Exercise details: Could you please write out the data shown below, exactly and in full?

------------------------------------------------------------------------

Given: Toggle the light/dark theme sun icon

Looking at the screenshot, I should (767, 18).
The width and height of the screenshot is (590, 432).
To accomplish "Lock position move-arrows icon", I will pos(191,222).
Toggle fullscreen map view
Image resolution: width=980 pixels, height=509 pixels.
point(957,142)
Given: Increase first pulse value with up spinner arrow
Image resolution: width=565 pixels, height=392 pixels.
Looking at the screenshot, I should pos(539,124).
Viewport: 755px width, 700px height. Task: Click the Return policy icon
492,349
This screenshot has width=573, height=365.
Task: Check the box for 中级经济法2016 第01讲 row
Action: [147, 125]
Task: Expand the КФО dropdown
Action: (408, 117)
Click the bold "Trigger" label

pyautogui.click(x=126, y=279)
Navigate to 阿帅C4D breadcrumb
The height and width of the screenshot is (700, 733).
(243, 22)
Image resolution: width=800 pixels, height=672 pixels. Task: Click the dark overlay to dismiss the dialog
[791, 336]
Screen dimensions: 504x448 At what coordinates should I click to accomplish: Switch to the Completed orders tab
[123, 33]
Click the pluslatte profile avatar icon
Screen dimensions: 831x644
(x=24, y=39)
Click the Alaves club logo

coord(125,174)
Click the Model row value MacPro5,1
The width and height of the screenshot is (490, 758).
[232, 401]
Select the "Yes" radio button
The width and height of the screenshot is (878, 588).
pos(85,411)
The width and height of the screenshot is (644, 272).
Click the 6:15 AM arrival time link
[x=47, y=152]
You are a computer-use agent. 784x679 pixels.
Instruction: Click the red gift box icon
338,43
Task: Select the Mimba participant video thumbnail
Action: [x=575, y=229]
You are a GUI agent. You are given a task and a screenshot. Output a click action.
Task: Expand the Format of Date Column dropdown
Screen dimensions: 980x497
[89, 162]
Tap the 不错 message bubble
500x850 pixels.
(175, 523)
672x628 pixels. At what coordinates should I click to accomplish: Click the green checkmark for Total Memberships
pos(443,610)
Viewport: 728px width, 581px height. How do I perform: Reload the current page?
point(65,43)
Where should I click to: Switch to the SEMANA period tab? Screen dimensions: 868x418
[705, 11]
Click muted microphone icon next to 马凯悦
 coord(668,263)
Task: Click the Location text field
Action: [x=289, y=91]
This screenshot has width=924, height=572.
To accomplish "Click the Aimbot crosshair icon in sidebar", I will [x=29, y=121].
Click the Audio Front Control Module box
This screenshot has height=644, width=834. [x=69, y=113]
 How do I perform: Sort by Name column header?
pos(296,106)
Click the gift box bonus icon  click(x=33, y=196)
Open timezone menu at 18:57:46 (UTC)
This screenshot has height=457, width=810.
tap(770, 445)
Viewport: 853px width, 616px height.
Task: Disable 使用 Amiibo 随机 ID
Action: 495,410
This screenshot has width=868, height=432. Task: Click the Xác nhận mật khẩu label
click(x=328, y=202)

------------------------------------------------------------------------

Exercise answer:
Given: Toggle the light/dark theme sun icon

Looking at the screenshot, I should (767, 18).
The width and height of the screenshot is (590, 432).
To accomplish "Lock position move-arrows icon", I will pos(191,222).
Toggle fullscreen map view
Image resolution: width=980 pixels, height=509 pixels.
point(957,142)
Given: Increase first pulse value with up spinner arrow
Image resolution: width=565 pixels, height=392 pixels.
Looking at the screenshot, I should pos(539,124).
Viewport: 755px width, 700px height. Task: Click the Return policy icon
492,349
This screenshot has width=573, height=365.
Task: Check the box for 中级经济法2016 第01讲 row
Action: [147, 125]
Task: Expand the КФО dropdown
Action: (408, 117)
Click the bold "Trigger" label

pyautogui.click(x=126, y=279)
Navigate to 阿帅C4D breadcrumb
The height and width of the screenshot is (700, 733).
(243, 22)
Image resolution: width=800 pixels, height=672 pixels. Task: Click the dark overlay to dismiss the dialog
[791, 336]
Screen dimensions: 504x448 At what coordinates should I click to accomplish: Switch to the Completed orders tab
[123, 33]
Click the pluslatte profile avatar icon
Screen dimensions: 831x644
(x=24, y=39)
Click the Alaves club logo

coord(125,174)
Click the Model row value MacPro5,1
The width and height of the screenshot is (490, 758).
[232, 401]
Select the "Yes" radio button
The width and height of the screenshot is (878, 588).
pos(85,411)
The width and height of the screenshot is (644, 272).
Click the 6:15 AM arrival time link
[x=47, y=152]
You are a computer-use agent. 784x679 pixels.
Instruction: Click the red gift box icon
338,43
Task: Select the Mimba participant video thumbnail
Action: [x=575, y=229]
You are a GUI agent. You are given a task and a screenshot. Output a click action.
Task: Expand the Format of Date Column dropdown
Screen dimensions: 980x497
[89, 162]
Tap the 不错 message bubble
500x850 pixels.
(175, 523)
672x628 pixels. At what coordinates should I click to accomplish: Click the green checkmark for Total Memberships
pos(443,610)
Viewport: 728px width, 581px height. How do I perform: Reload the current page?
point(65,43)
Where should I click to: Switch to the SEMANA period tab? Screen dimensions: 868x418
[705, 11]
Click muted microphone icon next to 马凯悦
 coord(668,263)
Task: Click the Location text field
Action: [x=289, y=91]
This screenshot has width=924, height=572.
To accomplish "Click the Aimbot crosshair icon in sidebar", I will [x=29, y=121].
Click the Audio Front Control Module box
This screenshot has height=644, width=834. [x=69, y=113]
 How do I perform: Sort by Name column header?
pos(296,106)
Click the gift box bonus icon  click(x=33, y=196)
Open timezone menu at 18:57:46 (UTC)
This screenshot has height=457, width=810.
tap(770, 445)
Viewport: 853px width, 616px height.
Task: Disable 使用 Amiibo 随机 ID
Action: 495,410
This screenshot has width=868, height=432. Task: Click the Xác nhận mật khẩu label
click(x=328, y=202)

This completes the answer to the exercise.